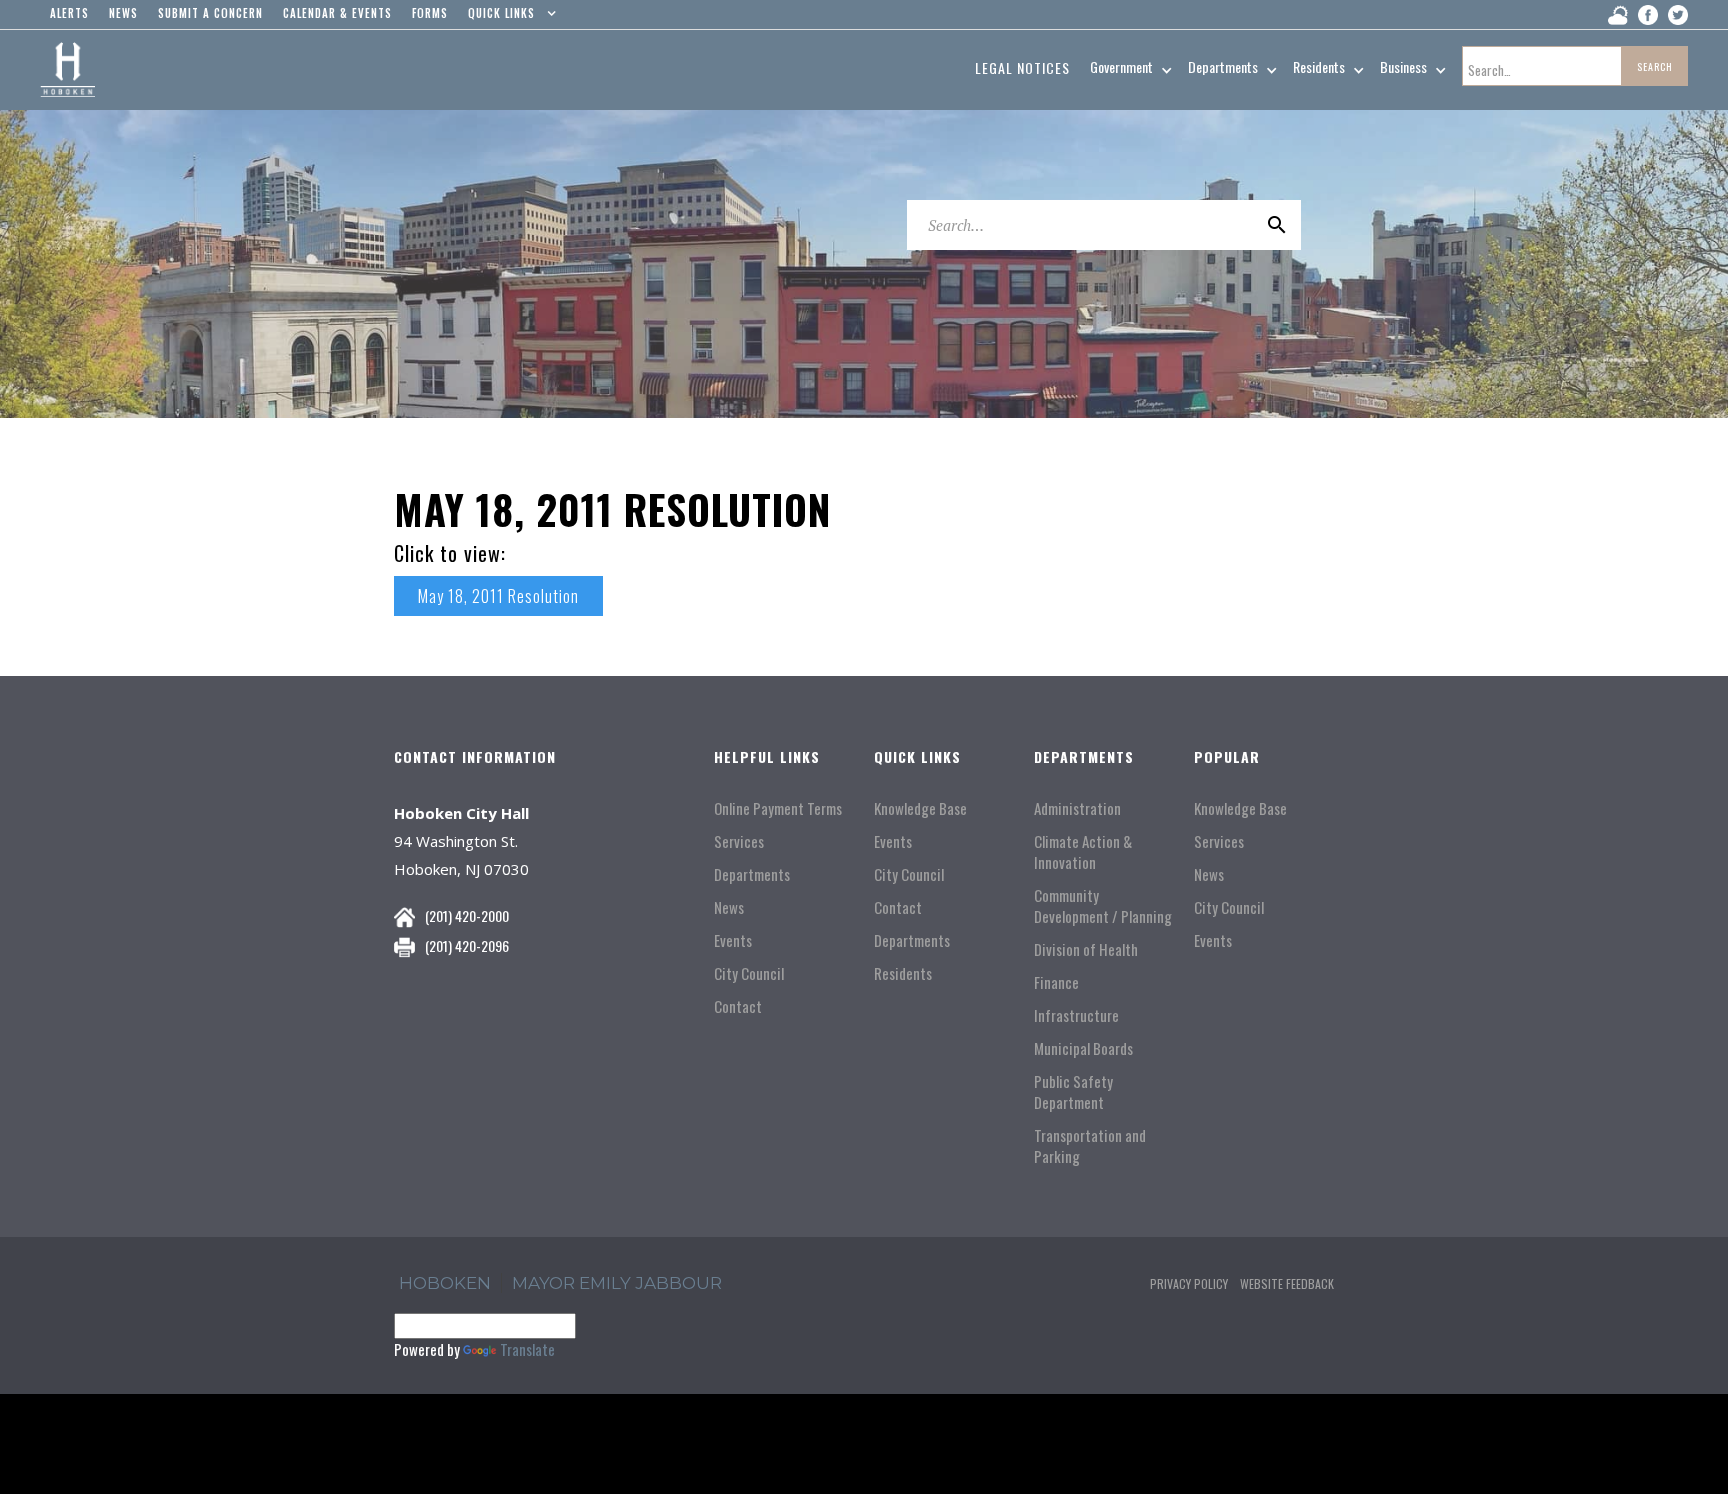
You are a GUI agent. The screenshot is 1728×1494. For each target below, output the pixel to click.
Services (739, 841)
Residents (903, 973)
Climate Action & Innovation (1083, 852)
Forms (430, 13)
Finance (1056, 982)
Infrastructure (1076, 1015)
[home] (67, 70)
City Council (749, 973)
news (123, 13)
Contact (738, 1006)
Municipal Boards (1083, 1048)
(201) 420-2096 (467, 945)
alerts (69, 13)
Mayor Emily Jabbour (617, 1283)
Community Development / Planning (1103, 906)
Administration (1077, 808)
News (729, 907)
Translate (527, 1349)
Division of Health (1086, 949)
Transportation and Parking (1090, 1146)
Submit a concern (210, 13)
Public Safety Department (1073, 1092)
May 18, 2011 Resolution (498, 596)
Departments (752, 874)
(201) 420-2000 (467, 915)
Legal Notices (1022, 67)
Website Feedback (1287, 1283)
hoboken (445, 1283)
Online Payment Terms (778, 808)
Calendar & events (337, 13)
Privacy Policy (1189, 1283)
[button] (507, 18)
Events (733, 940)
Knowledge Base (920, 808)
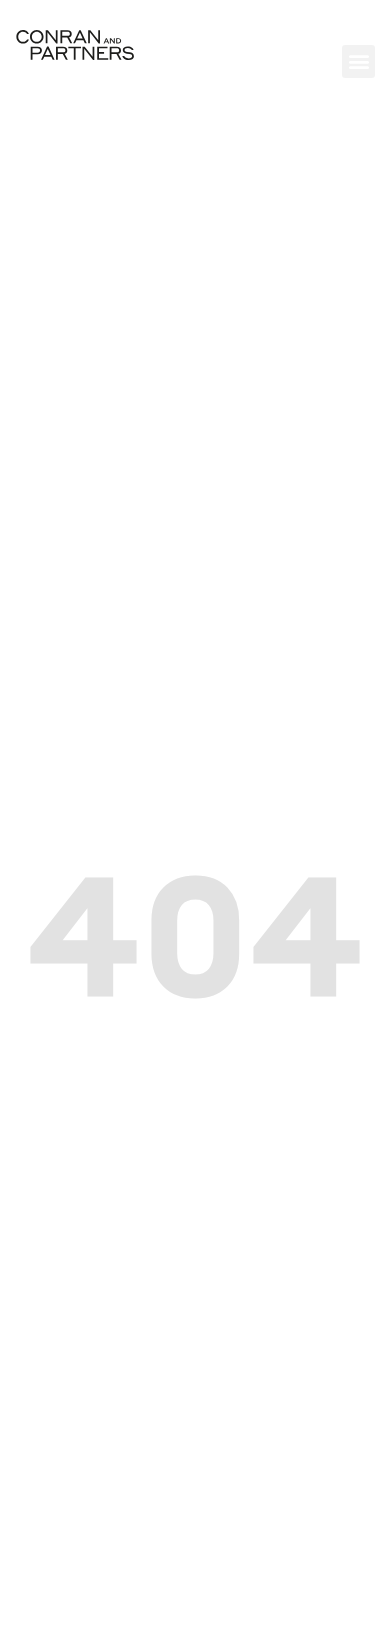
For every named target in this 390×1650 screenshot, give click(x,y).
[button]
----
Exercise requirements: Reproduce exactly, and only, the lines from the opening line of the listing above through the line holding "Submit a concern (210, 13)", minus the pictures.

Output of the task:
You are a GUI agent. The screenshot is 1728×1494. For each target below, output the pixel to click.
Services (739, 841)
Residents (903, 973)
Climate Action & Innovation (1083, 852)
Forms (430, 13)
Finance (1056, 982)
Infrastructure (1076, 1015)
[home] (67, 70)
City Council (749, 973)
news (123, 13)
Contact (738, 1006)
Municipal Boards (1083, 1048)
(201) 420-2096 (467, 945)
alerts (69, 13)
Mayor Emily Jabbour (617, 1283)
Community Development / Planning (1103, 906)
Administration (1077, 808)
News (729, 907)
Translate (527, 1349)
Division of Health (1086, 949)
Transportation and Parking (1090, 1146)
Submit a concern (210, 13)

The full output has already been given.